▶ [Requirement]:
Wherever "marker" occurs in the entries, copy the line that holds it.

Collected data
════════════════
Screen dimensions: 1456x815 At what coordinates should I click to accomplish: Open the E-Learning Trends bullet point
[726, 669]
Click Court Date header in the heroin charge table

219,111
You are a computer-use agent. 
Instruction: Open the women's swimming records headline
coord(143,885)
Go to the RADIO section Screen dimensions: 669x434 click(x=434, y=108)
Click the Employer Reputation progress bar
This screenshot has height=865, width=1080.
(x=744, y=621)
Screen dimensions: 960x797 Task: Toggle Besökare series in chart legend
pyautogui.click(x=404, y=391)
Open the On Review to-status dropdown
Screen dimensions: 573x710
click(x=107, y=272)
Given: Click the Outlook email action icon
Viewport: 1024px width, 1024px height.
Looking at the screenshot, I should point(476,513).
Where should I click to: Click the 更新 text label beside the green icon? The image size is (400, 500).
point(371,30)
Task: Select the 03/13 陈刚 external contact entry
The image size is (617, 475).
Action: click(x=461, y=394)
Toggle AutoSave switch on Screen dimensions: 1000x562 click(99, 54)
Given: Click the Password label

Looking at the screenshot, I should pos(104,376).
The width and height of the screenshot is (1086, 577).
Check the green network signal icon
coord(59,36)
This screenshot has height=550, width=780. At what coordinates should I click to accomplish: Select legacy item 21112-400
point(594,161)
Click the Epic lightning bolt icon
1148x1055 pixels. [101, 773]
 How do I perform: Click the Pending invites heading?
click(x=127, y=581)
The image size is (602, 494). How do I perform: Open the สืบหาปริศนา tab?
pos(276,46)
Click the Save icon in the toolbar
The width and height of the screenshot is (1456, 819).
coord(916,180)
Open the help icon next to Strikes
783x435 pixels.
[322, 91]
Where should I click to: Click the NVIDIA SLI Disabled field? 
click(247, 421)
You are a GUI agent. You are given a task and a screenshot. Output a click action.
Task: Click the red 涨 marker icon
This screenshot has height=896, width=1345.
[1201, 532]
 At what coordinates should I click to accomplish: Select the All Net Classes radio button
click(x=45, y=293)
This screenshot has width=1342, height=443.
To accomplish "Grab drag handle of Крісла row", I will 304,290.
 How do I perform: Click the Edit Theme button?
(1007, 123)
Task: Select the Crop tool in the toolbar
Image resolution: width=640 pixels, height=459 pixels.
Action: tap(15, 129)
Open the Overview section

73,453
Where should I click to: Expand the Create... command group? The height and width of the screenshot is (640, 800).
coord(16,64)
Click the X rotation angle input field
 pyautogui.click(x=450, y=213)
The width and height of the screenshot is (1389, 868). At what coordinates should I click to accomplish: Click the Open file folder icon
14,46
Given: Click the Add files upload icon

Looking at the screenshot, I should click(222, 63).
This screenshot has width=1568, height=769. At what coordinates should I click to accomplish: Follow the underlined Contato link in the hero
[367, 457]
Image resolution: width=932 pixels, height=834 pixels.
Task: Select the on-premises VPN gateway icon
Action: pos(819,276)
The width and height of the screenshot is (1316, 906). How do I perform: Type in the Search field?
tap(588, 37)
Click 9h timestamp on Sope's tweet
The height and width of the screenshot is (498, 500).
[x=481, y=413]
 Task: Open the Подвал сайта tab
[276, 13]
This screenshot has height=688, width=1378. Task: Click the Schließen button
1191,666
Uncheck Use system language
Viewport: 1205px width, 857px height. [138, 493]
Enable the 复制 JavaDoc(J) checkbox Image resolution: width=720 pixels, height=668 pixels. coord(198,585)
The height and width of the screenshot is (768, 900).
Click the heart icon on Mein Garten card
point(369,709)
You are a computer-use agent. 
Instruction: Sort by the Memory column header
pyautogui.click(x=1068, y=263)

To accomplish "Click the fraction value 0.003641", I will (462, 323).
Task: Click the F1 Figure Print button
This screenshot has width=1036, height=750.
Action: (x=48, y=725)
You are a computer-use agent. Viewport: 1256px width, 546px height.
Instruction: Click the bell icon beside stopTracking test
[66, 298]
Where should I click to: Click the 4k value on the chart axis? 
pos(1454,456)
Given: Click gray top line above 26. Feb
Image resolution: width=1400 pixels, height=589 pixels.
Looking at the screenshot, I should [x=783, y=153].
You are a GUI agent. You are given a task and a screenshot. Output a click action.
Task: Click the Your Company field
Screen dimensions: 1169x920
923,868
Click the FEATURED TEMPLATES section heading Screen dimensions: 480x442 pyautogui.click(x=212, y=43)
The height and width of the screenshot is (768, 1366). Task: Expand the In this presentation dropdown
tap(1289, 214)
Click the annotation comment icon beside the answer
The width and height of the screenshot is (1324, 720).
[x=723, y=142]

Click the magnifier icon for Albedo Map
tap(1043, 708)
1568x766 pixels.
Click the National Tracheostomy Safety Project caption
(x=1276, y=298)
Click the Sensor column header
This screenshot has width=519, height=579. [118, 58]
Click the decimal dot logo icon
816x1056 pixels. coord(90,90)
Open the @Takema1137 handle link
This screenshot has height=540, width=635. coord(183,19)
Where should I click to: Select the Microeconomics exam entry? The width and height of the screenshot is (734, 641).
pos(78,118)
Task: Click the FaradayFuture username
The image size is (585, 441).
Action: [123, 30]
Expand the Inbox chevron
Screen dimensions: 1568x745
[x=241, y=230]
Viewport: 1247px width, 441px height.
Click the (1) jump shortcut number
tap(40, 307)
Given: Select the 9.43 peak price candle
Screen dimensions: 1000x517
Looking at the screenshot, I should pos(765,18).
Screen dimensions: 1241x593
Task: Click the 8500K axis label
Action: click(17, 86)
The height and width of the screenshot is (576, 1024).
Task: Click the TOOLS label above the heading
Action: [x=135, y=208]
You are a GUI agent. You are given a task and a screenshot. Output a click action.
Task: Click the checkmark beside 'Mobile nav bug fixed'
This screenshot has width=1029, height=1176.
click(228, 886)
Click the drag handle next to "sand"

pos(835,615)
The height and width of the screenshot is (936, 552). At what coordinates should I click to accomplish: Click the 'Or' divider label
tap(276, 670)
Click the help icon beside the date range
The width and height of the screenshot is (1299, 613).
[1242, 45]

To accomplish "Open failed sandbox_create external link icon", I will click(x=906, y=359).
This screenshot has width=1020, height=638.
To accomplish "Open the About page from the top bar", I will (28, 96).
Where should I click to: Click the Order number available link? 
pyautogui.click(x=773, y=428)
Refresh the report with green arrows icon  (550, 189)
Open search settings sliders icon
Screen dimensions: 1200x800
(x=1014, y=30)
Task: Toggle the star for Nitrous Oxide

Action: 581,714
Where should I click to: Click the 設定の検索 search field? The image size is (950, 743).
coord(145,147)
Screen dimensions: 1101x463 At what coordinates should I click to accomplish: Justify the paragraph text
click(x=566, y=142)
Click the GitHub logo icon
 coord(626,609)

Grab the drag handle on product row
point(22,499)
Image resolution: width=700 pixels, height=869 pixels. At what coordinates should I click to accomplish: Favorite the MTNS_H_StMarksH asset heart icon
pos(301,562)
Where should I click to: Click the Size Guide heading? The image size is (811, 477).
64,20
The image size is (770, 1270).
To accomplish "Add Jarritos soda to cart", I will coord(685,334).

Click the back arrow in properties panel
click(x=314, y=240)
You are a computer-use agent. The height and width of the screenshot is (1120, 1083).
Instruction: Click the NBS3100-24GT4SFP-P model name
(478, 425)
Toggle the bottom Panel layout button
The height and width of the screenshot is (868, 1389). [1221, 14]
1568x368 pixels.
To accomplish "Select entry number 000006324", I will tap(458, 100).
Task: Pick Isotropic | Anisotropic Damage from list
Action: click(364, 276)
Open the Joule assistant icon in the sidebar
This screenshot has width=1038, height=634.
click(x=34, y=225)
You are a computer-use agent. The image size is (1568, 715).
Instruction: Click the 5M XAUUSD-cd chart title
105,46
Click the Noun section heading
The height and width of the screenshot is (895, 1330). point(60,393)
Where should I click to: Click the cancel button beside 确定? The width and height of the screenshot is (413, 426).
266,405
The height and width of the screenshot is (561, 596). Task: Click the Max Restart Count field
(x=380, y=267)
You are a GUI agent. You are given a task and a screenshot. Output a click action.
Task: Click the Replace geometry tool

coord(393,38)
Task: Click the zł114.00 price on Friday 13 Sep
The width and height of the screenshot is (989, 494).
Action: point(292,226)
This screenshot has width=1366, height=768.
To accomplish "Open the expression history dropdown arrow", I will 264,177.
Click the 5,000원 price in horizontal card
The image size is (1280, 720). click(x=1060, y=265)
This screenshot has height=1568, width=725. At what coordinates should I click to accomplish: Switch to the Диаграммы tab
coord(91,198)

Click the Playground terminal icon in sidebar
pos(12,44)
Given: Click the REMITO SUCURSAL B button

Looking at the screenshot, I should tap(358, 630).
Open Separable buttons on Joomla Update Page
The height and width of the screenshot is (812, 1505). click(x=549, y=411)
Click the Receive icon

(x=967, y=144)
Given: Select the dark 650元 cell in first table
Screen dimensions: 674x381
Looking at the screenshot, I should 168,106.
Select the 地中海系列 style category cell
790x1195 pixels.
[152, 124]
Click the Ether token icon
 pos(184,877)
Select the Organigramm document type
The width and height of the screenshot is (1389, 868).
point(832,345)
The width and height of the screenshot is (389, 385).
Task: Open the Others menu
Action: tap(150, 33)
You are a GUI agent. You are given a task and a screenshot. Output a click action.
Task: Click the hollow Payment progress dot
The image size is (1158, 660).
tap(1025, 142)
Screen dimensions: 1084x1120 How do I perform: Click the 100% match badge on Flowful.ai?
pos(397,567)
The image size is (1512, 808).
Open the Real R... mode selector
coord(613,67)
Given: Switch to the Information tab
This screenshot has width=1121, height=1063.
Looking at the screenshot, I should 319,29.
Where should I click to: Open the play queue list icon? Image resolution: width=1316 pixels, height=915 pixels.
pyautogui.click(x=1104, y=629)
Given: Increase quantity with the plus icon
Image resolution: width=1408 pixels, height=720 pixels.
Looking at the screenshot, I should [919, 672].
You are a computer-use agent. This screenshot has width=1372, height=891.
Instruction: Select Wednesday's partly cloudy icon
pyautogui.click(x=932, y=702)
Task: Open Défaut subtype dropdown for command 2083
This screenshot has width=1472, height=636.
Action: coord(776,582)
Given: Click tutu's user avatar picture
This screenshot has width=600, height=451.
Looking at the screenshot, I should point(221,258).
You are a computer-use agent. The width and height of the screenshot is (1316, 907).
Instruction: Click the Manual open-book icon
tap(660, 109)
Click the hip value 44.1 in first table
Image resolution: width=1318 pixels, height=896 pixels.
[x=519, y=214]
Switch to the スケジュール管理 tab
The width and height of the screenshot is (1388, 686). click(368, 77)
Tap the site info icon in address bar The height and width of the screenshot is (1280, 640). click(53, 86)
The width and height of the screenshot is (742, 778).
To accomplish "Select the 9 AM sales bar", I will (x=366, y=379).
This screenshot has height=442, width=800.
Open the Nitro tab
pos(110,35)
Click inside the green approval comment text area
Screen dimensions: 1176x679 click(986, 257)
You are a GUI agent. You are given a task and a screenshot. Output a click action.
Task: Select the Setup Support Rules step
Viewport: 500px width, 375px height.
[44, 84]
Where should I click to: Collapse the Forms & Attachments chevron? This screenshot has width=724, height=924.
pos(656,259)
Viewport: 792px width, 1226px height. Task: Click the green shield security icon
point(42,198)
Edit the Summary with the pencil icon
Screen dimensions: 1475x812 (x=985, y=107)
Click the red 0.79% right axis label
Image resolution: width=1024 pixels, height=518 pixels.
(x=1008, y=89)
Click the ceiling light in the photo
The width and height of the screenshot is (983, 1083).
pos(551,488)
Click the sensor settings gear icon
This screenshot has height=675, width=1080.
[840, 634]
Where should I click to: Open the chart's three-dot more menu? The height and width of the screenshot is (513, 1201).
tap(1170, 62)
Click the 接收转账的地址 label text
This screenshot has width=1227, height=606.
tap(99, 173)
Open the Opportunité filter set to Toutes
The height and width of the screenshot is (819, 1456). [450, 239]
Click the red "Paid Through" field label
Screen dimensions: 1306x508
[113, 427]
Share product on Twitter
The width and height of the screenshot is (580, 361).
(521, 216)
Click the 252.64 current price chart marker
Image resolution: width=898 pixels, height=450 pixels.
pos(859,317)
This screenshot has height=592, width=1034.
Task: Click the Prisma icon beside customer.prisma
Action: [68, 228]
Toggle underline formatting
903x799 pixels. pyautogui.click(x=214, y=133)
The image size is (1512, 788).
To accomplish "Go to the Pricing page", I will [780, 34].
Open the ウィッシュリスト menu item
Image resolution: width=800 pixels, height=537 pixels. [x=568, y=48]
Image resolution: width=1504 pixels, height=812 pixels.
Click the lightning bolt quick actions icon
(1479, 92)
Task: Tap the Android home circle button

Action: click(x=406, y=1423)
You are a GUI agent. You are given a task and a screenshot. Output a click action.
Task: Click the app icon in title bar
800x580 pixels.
════════════════
▶ [Task result]:
Task: Click the red 涨 marker icon
Click the 252.64 current price chart marker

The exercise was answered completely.